------ Records shown
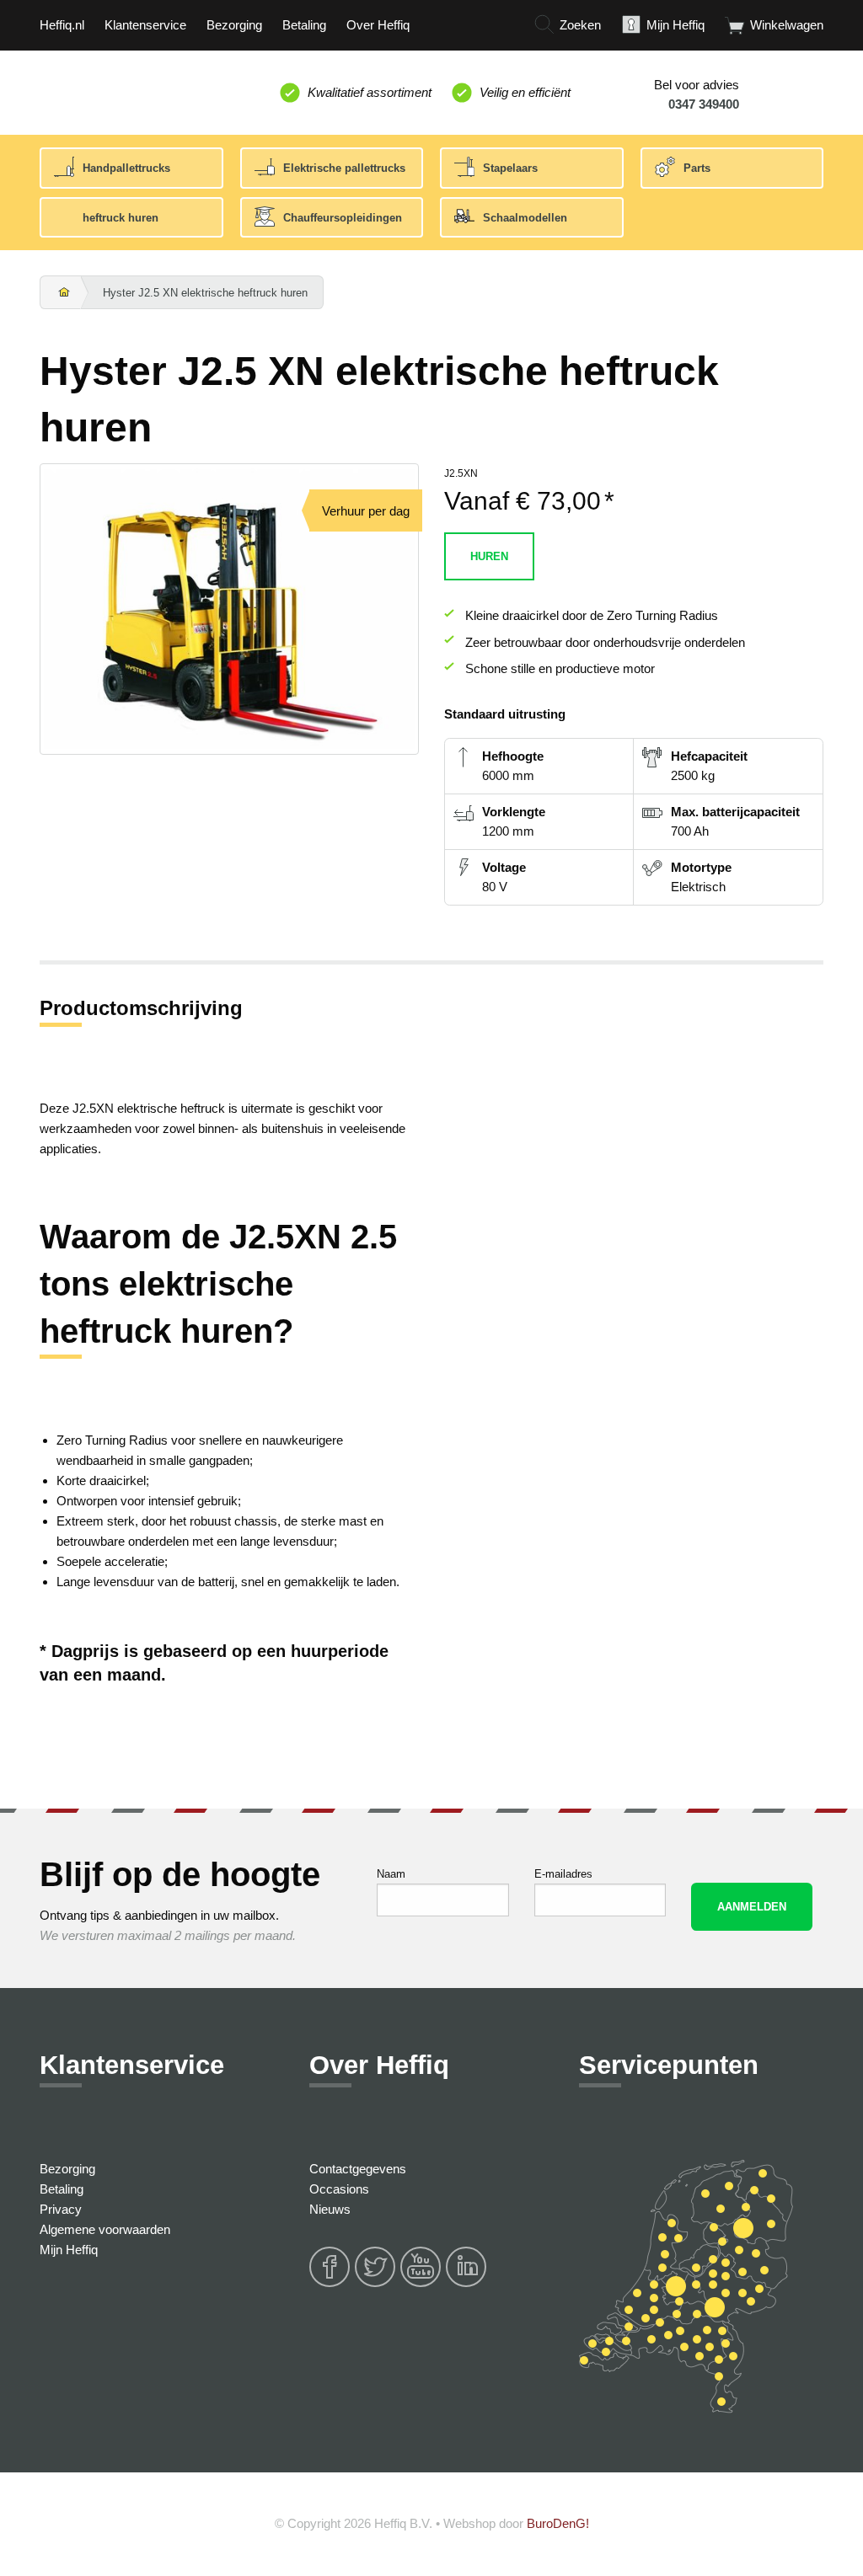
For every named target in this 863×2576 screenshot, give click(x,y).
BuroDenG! (558, 2523)
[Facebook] (330, 2284)
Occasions (339, 2189)
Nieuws (330, 2209)
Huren (489, 556)
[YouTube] (421, 2284)
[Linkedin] (467, 2284)
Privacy (61, 2209)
------------
All pictures are to be dropped, and the records above returned exactly.

▸ Finished task
For every named target in this 863×2576 screenshot, give click(x,y).
BuroDenG! (558, 2523)
[Facebook] (330, 2284)
Occasions (339, 2189)
Nieuws (330, 2209)
Huren (489, 556)
[YouTube] (421, 2284)
[Linkedin] (467, 2284)
Privacy (61, 2209)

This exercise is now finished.